>>
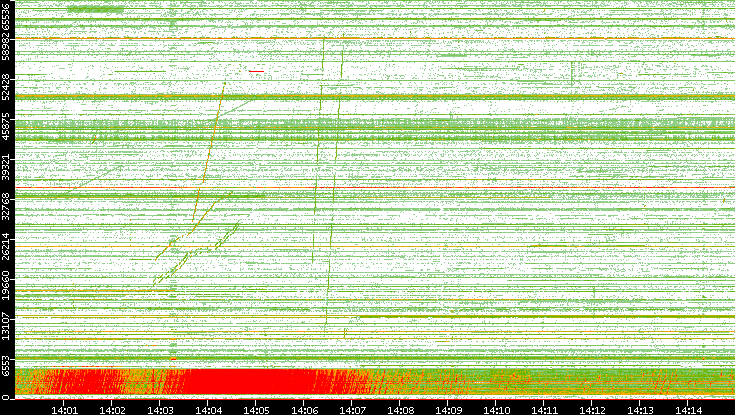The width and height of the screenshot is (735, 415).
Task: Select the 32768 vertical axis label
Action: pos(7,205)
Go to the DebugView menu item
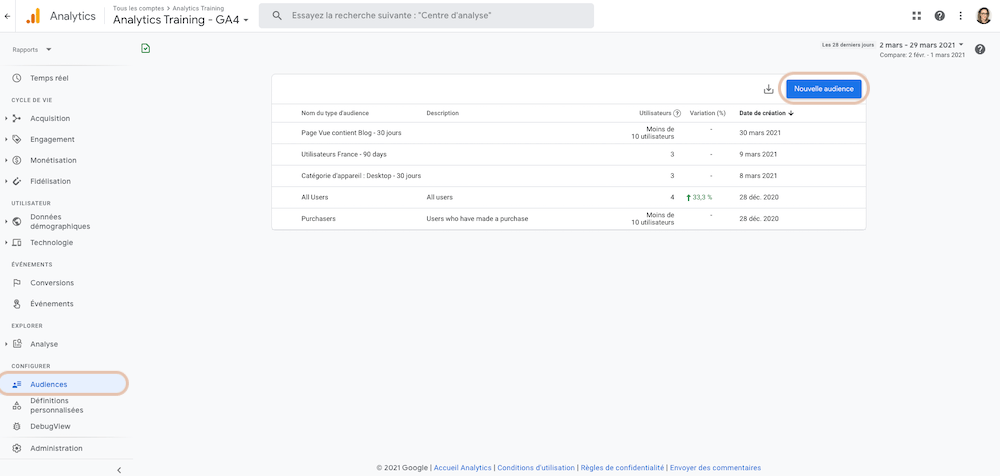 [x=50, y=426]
<<
>>
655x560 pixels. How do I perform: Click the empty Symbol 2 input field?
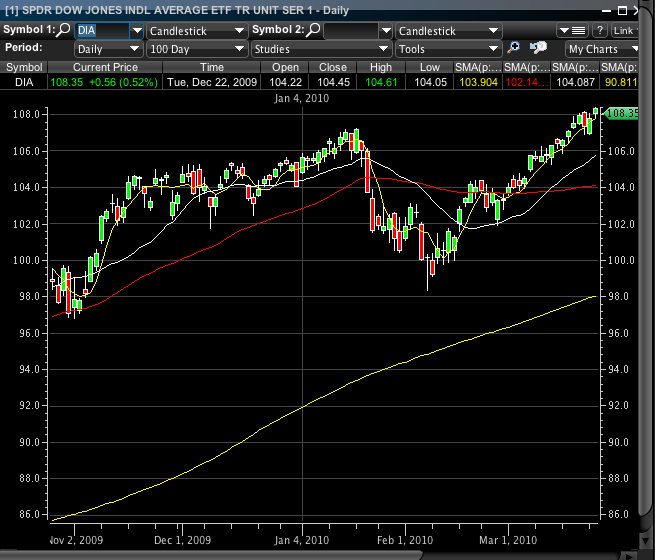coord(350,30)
<<
>>
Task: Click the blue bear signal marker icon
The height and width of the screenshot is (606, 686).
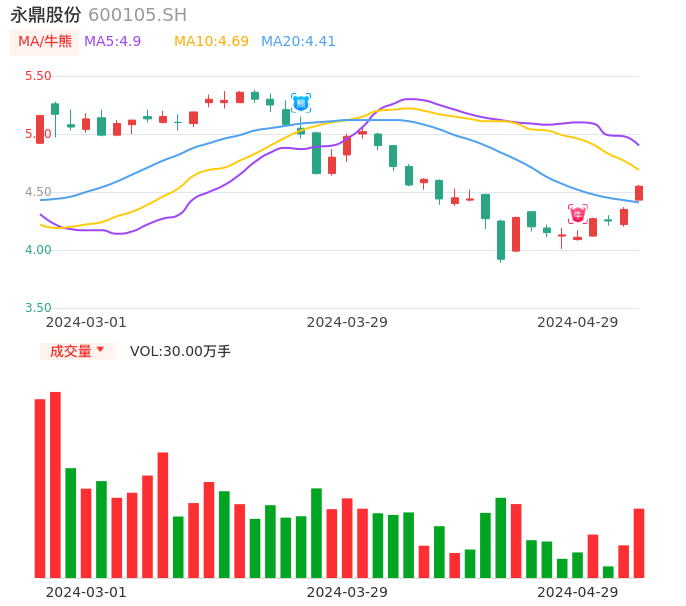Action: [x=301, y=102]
<<
**YOUR INSTRUCTIONS**
Output the items in the stretch from the line containing "Task: Click the blue bear signal marker icon" through the line containing "Action: [x=301, y=102]" as a two-column CSV with the columns item and answer. Give one row per item, put each value in a single quoted field with line breaks replaced by spaces, and leave the pictures out.

**RESPONSE BELOW**
item,answer
"Task: Click the blue bear signal marker icon The height and width of the screenshot is (606, 686).","Action: [x=301, y=102]"